Building a new stable yard

  • 1, Always check if planning permission is required. Generally, it depends whether the proposed stable is “within the confines of a domestic dwelling” — including your garden — or is to be sited on agricultural land.

    2, If you have a choice about the siting of a stable block, your main consideration must be the prevailing wind. The doors should face away from this to prevent rain, sleet and snow from being blown in.

    3, Many books say that the ideal position is facing south, but the strong sun in summer can make the stables very hot, especially if they are of wooden construction.

    4, East-facing is a popular compromise because the stables get the morning sun in winter and most of Britain’s strongest rain-bearing winds come from the west. North facing stables are exceptionally cold in winter and get very little sun, which makes drying floors nearly impossible.

    5, Tradition states that drains are placed to the rear of the stable, but a drain at the front is more practical. You also need to plan a route for the effluent, so make sure that the floor runs on a gentle downward slope towards the drain.

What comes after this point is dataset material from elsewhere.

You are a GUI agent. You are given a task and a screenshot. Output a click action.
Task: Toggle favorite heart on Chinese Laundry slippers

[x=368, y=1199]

    6, Ideally you want the muck heap close enough to the stable to minimise the chore of pushing a barrow through deep snow in the winter but far enough away not to be a fire hazard.

    7, If possible plan your stables with a view to possible expansion in the future. You may think that you only need a couple of boxes now, but circumstances change and careless initial siting could scupper future plans.

    8, Plan the site so that you have easy access to your grazing. For working owners, who have to do their horses in the dark, it helps if the yard entrance/exit leads directly into the field.

    9, It is a good idea to have a fenced and gated-off area no less than 9ft in front of the stables to prevent horses at grass from interfering with their stabled companions.

    10, Take account of the easy availability of electricity and water when costing the project. It can be surprisingly expensive, so get a quotation from your local electricity and water companies first.

    11, Weigh up the pros and cons of different materials for the stables. Supplied and erected wooden stables are the cheapest option and offer a good medium-term solution, but remember that they are hot in summer and cold in winter

    12, Always go to a reputable supplier who can give you names and addresses of former customers. You can then ring them, or arrange a visit, to find out how good the service was.

    13, The best supplier may not be the cheapest and do check what is included in the original price. Some firms include such things as rag bolts — which secure the wooden structure to the base — but others charge extra for them and this can become expensive. Guttering and all roofing materials should be included.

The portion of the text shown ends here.